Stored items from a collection

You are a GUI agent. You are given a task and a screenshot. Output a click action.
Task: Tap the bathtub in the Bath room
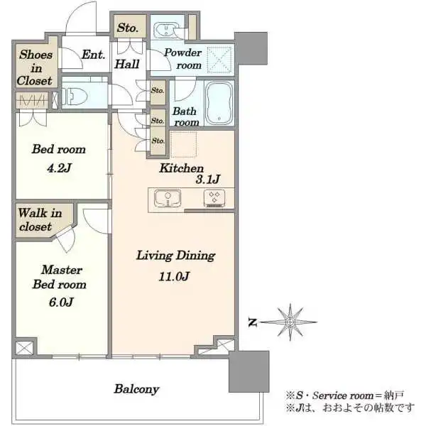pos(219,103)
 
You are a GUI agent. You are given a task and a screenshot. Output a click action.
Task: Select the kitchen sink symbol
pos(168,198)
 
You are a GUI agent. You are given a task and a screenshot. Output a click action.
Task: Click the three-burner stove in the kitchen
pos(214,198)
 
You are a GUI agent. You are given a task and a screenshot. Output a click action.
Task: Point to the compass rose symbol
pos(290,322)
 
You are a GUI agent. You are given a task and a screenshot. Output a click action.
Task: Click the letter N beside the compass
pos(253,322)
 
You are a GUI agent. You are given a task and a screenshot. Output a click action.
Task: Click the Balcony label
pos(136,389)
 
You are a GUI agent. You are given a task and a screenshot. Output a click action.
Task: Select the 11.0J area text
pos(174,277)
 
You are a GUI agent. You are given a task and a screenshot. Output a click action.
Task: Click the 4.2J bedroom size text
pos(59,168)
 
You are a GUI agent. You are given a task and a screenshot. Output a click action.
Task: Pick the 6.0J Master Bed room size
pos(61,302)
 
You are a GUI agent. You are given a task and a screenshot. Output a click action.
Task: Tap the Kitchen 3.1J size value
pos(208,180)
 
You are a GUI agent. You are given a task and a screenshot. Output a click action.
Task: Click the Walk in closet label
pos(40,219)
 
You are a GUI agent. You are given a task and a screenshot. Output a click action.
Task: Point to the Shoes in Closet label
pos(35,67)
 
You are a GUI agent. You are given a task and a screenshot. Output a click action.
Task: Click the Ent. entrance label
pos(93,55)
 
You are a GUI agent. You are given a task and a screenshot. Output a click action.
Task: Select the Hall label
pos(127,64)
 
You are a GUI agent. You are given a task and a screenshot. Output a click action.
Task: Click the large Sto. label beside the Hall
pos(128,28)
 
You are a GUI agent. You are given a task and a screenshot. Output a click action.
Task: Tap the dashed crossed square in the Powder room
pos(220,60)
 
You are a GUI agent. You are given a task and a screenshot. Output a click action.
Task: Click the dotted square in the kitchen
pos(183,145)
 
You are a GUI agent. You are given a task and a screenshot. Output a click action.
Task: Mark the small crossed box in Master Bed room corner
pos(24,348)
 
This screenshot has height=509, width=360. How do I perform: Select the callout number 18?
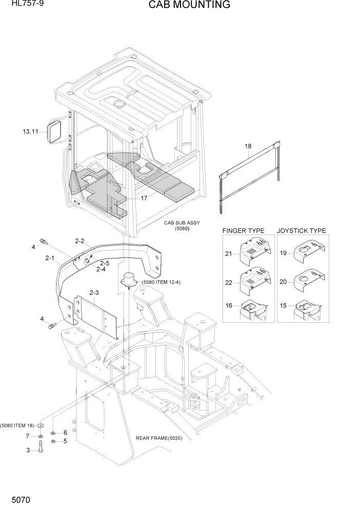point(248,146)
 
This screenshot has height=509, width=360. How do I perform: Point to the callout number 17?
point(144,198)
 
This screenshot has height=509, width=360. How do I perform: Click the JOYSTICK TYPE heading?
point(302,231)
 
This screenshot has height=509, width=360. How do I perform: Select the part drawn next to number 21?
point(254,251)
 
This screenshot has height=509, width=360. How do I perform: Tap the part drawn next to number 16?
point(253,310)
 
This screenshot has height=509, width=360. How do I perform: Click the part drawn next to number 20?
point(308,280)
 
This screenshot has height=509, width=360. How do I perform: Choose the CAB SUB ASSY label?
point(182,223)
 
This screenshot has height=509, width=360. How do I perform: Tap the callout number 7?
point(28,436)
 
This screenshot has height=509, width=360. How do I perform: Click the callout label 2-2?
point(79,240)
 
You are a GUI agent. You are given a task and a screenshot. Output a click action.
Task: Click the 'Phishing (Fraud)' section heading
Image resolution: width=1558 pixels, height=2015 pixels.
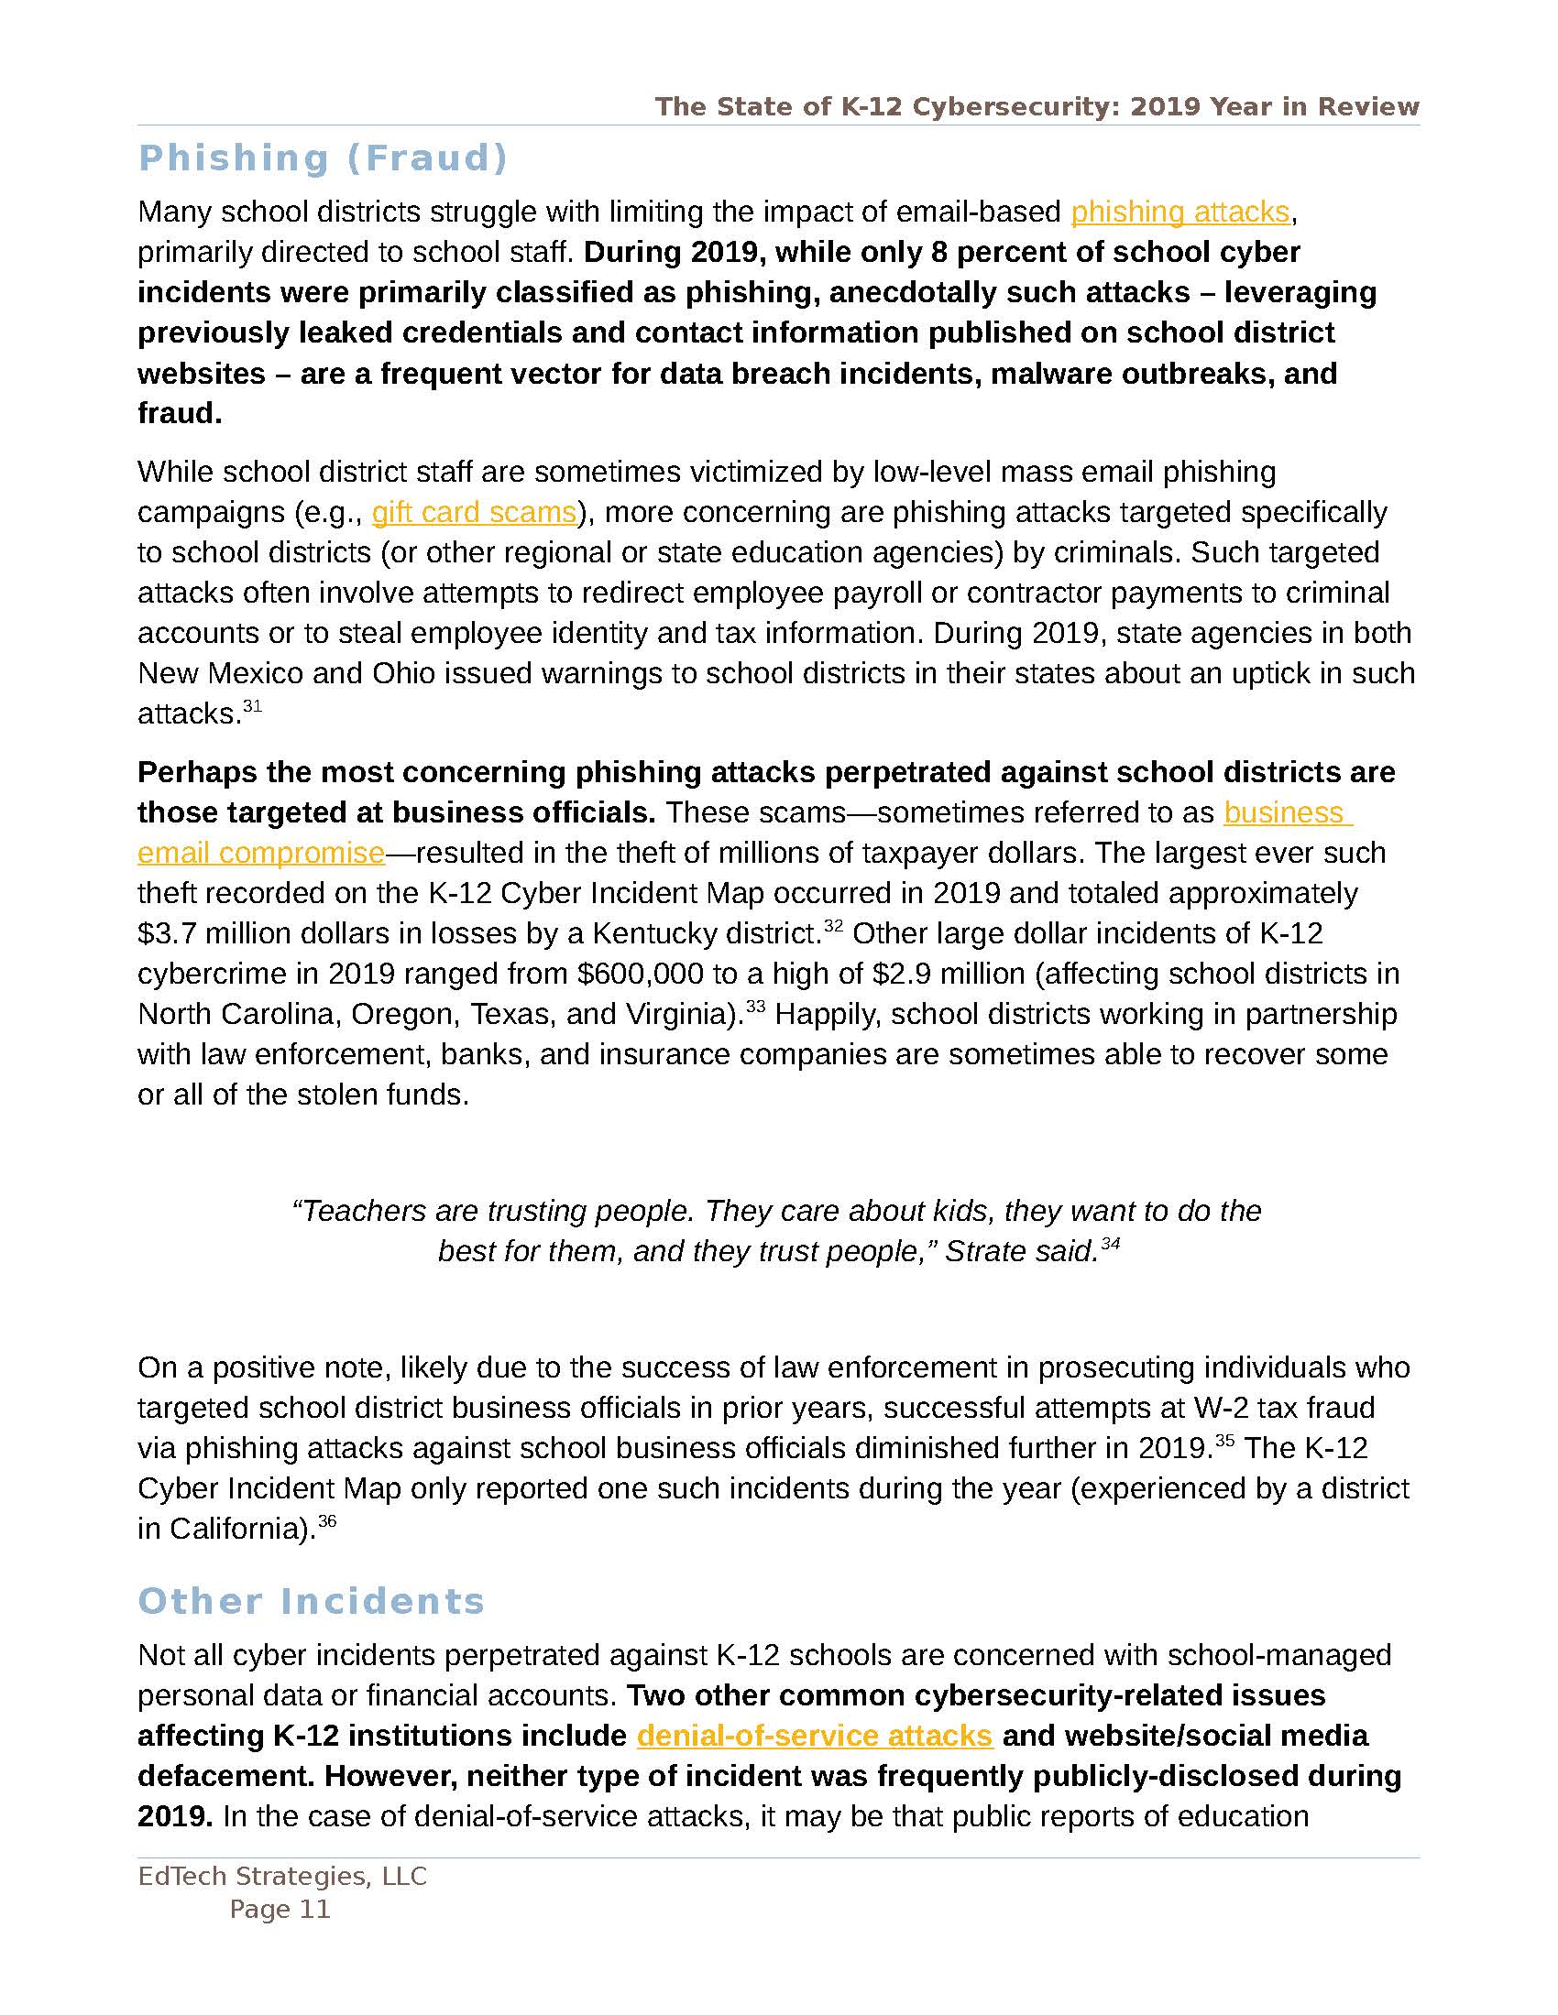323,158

**Set task**: Copy out all of the data above word for word, and leave the pictures out of your copy.

**Exercise result**:
You are a GUI agent. You are given a task and a screenshot. Output a click action.
Task: Tap the bathtub in the Bath room
pos(219,103)
 
You are a GUI agent. You are given a task and a screenshot. Output a click action.
Task: Select the kitchen sink symbol
pos(168,198)
 
You are a GUI agent. You are given a task and a screenshot. Output a click action.
Task: Click the three-burner stove in the kitchen
pos(214,198)
 
You are a GUI agent. You are given a task and a screenshot. Output a click action.
Task: Point to the compass rose symbol
pos(290,322)
 
You are a GUI agent. You are given a task and a screenshot. Output a click action.
Task: Click the letter N beside the compass
pos(253,322)
 
You are a GUI agent. You are given a task and a screenshot. Output a click action.
Task: Click the Balcony label
pos(136,389)
 
You are a GUI agent. You are given a task and a screenshot. Output a click action.
Task: Select the 11.0J area text
pos(174,277)
 
You are a GUI agent. You are given a task and a screenshot. Output a click action.
Task: Click the 4.2J bedroom size text
pos(59,168)
 
You are a GUI agent. You are given a task and a screenshot. Output a click action.
Task: Pick the 6.0J Master Bed room size
pos(61,302)
 
You are a GUI agent. You are given a task and a screenshot. Output a click action.
Task: Tap the Kitchen 3.1J size value
pos(208,180)
 
You are a GUI agent. You are given a task and a screenshot. Output a click action.
Task: Click the Walk in closet label
pos(40,219)
 
You are a GUI agent. You are given a task and a screenshot. Output a click action.
Task: Point to the Shoes in Closet label
pos(35,67)
 
You are a GUI agent. You are given a task and a screenshot. Output a click action.
Task: Click the Ent. entrance label
pos(93,55)
 
You are a GUI agent. You are given a task and a screenshot. Output a click action.
Task: Select the Hall label
pos(127,64)
 
You are a GUI agent. You are given a task and a screenshot. Output a click action.
Task: Click the large Sto. label beside the Hall
pos(128,28)
 
You are a GUI agent. You are given a task and a screenshot. Output a click action.
Task: Tap the dashed crossed square in the Powder room
pos(220,60)
 
You are a GUI agent. You are given a task and a screenshot. Output a click action.
Task: Click the dotted square in the kitchen
pos(183,145)
 
You are a GUI agent. You are given a task and a screenshot. Output a click action.
Task: Mark the small crossed box in Master Bed room corner
pos(24,348)
 
This screenshot has height=509, width=360. How do I perform: Select the callout number 18?
point(248,146)
 
This screenshot has height=509, width=360. How do I perform: Point to the callout number 17?
point(144,198)
 
This screenshot has height=509, width=360. How do I perform: Click the JOYSTICK TYPE heading?
point(302,231)
 
This screenshot has height=509, width=360. How do I perform: Select the part drawn next to number 21?
point(254,251)
 
This screenshot has height=509, width=360. How do I perform: Tap the part drawn next to number 16?
point(253,310)
 
This screenshot has height=509, width=360. How do I perform: Click the part drawn next to number 20?
point(308,280)
 
This screenshot has height=509, width=360. How do I perform: Choose the CAB SUB ASSY label?
point(182,223)
 
This screenshot has height=509, width=360. How do I perform: Tap the callout number 7?
point(28,436)
 
This screenshot has height=509, width=360. How do I perform: Click the callout label 2-2?
point(79,240)
 
You are a GUI agent. You are given a task and a screenshot. Output a click action.
Task: Click the 'Phishing (Fraud)' section heading
Image resolution: width=1558 pixels, height=2015 pixels.
323,158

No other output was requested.